Posterior reversible encephalopathy syndrome
Posterior reversible encephalopathy syndrome (PRES) is a constellation of neurologic symptoms-seizures, headaches, altered mental status, and visual changes-associated with characteristic brain magnetic resonance imaging findings seen on T2 and fluid-attenuated inversion recovery sequences.
The etiology of this entity includes a sudden increase in blood pressure, renal failure, immunosuppressive drugs, infections, and intravenous immunoglobulin (IVIG).
The development of PRES after surgical resection of posterior fossa tumors has mostly been linked to the pediatric neurosurgical practice.
Classically, magnetic resonance imaging (MRI) findings show a symmetric reversible vasogenic edema in the parietooccipital lobes. PRES can involve the brainstem and cerebellum and sometimes can leave irreversible lesions but it can also recur, which is a very rare presentation.
Hage et al., report a case of recurrent PRES with cerebellar involvement associated with noncommunicating hydrocephalus in a 2-year-old child with renal failure on peritoneal dialysis after receiving Etoposide for macrophage activation syndrome 1).
Quarante et al report 2 new pediatric cases of posterior reversible encephalopathy syndrome (PRES) that developed after surgical resection of a posterior fossa tumor. Appropriate management includes supportive measures, antihypertensive agents, and antiepileptic drugs, if needed. Full recovery is the most likely outcome in line with previous articles 2).

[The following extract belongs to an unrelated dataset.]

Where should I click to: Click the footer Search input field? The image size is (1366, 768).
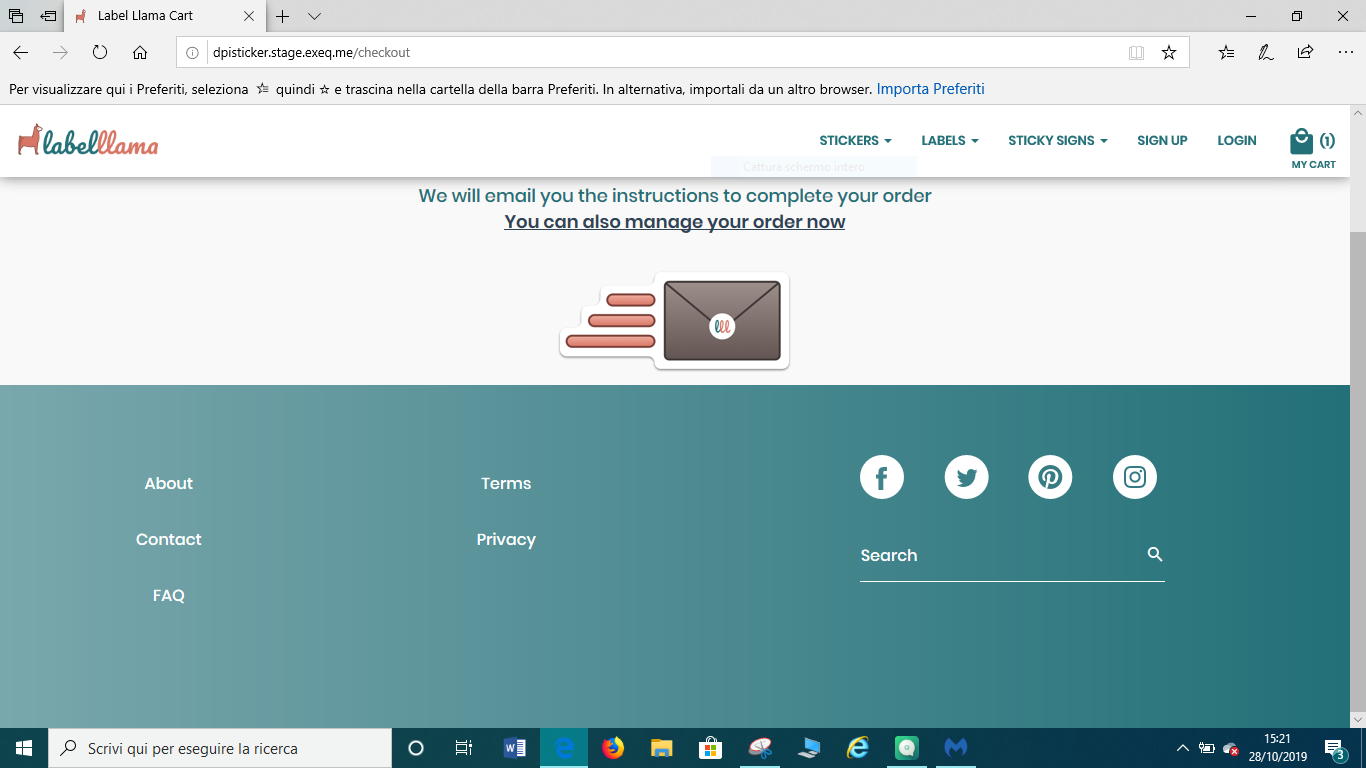click(995, 556)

Sorour et al. report the first case of PRES after resection of a giant vestibular schwannoma in an adult patient. This 57-year-old female patient underwent a retrosigmoid approach for total resection of her left-sided giant tumor. On the second postoperative day, she developed the classic clinical and radiologic characteristics of PRES. She was treated aggressively with antihypertensive and anticonvulsant medications and showed complete recovery without sequelae. Conclusion PRES is a potential yet rare complication of surgeries to posterior fossa tumors that are compressing the brainstem. Rapid diagnosis and aggressive management are essential for achieving the best outcome 3).